**SUPPLIED DATA**
━━━

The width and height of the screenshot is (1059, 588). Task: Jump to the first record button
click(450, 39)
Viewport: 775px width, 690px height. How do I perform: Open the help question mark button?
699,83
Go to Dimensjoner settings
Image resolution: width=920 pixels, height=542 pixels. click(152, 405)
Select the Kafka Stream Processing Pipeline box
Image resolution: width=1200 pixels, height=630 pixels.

━━━

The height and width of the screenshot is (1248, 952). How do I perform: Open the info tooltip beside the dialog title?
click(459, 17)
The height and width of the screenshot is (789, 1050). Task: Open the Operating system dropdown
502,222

━━━

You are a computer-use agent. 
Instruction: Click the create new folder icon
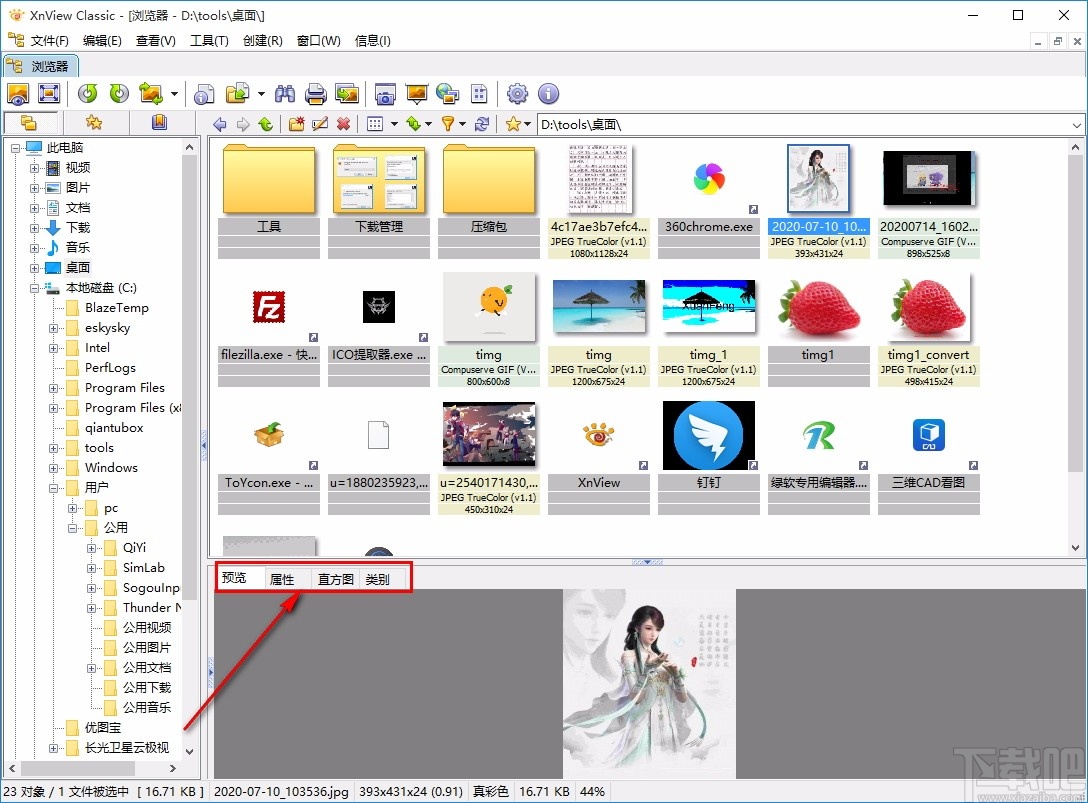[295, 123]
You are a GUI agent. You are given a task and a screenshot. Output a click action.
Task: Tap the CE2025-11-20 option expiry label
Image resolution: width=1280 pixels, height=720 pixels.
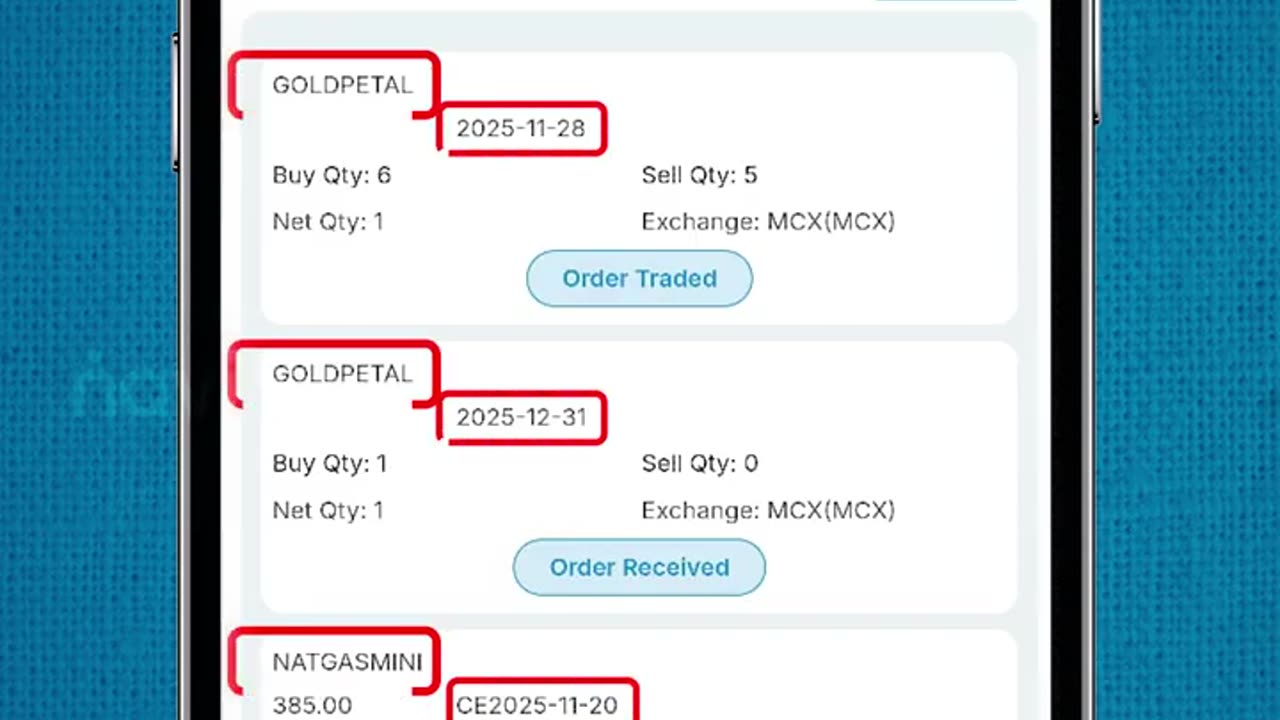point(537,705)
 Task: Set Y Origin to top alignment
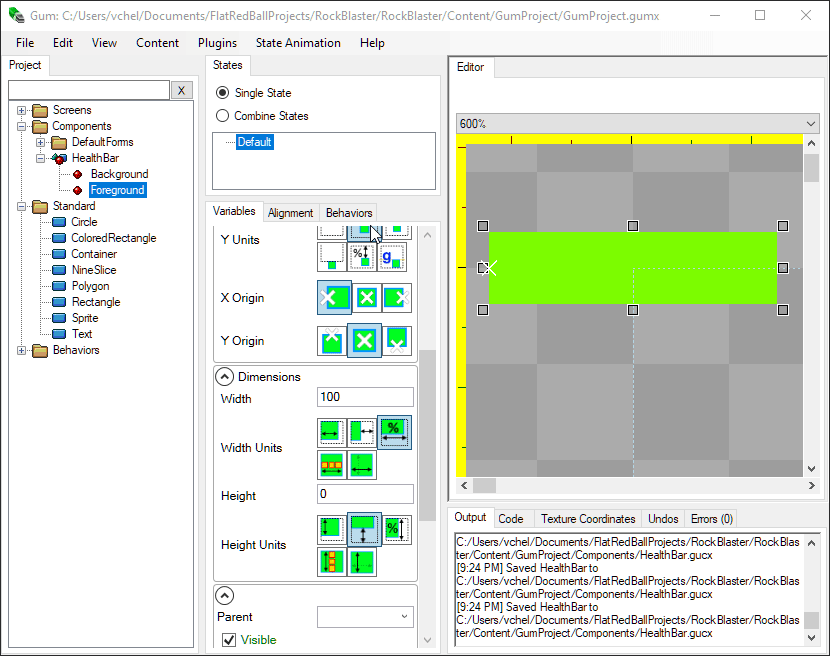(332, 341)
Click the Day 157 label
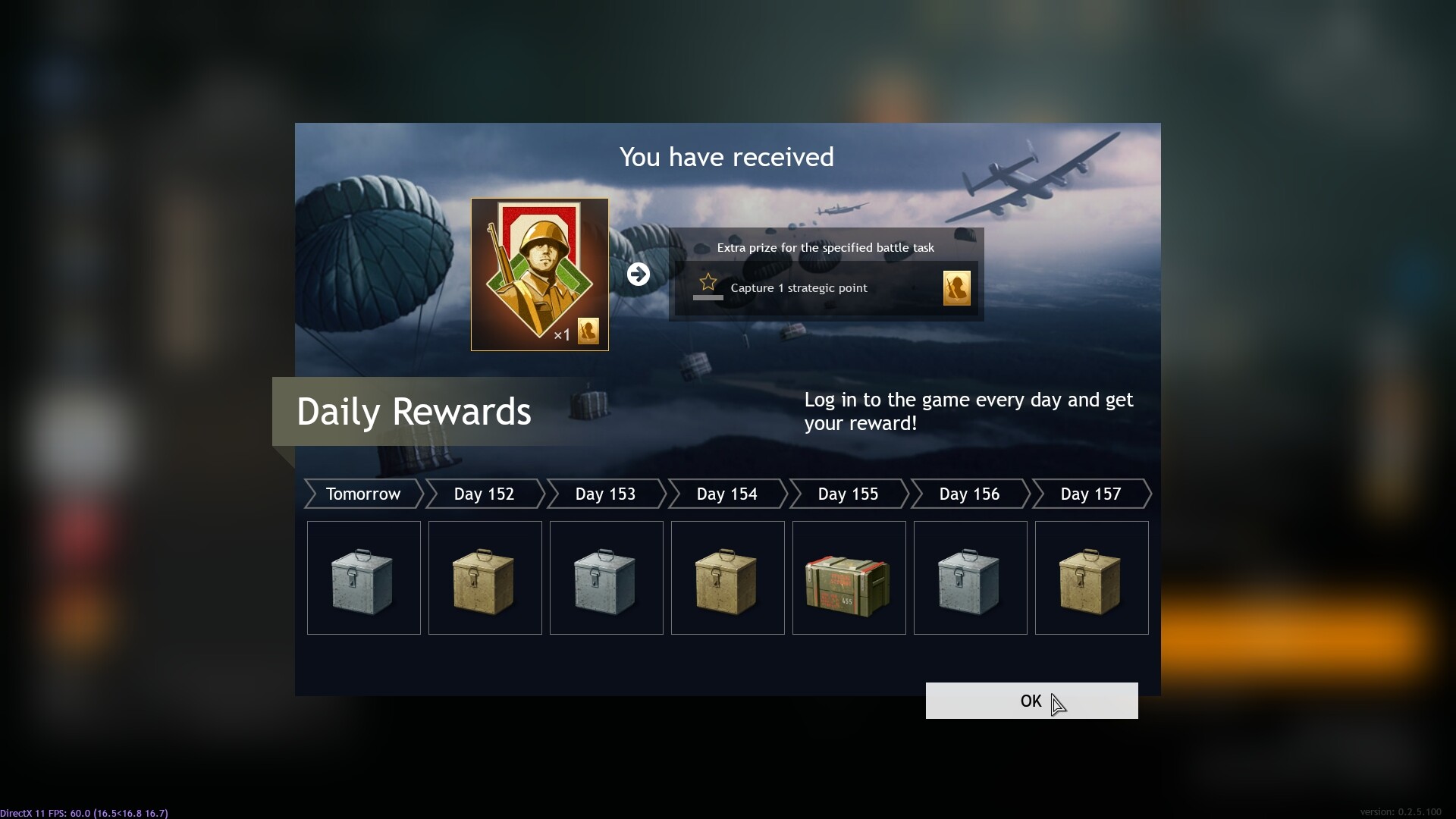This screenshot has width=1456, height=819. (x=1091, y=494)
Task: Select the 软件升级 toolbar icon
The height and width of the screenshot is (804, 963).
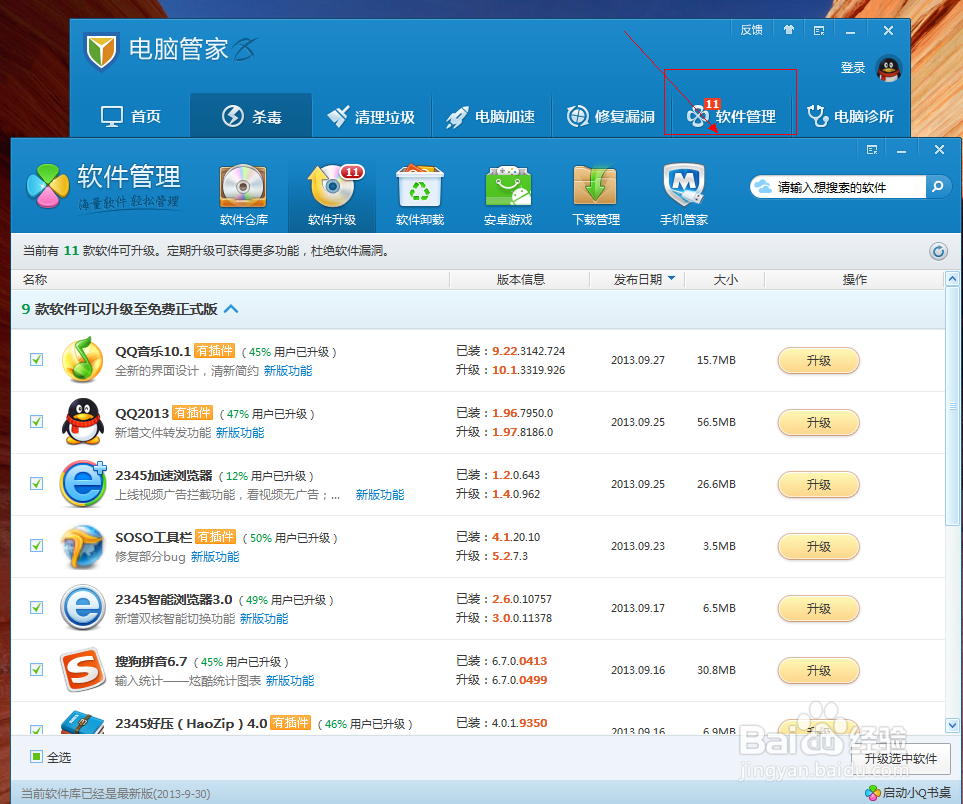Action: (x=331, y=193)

━━━

**AIM OF THE TASK**
Lines wanted from the listing above: the line with "The width and" up to and including the line with "Image resolution: width=1200". Please write them out exactly, adding nothing else.

**ANSWER BOX**
The width and height of the screenshot is (1059, 588). Task: Jump to the first record button
click(450, 39)
Viewport: 775px width, 690px height. How do I perform: Open the help question mark button?
699,83
Go to Dimensjoner settings
Image resolution: width=920 pixels, height=542 pixels. click(152, 405)
Select the Kafka Stream Processing Pipeline box
Image resolution: width=1200 pixels, height=630 pixels.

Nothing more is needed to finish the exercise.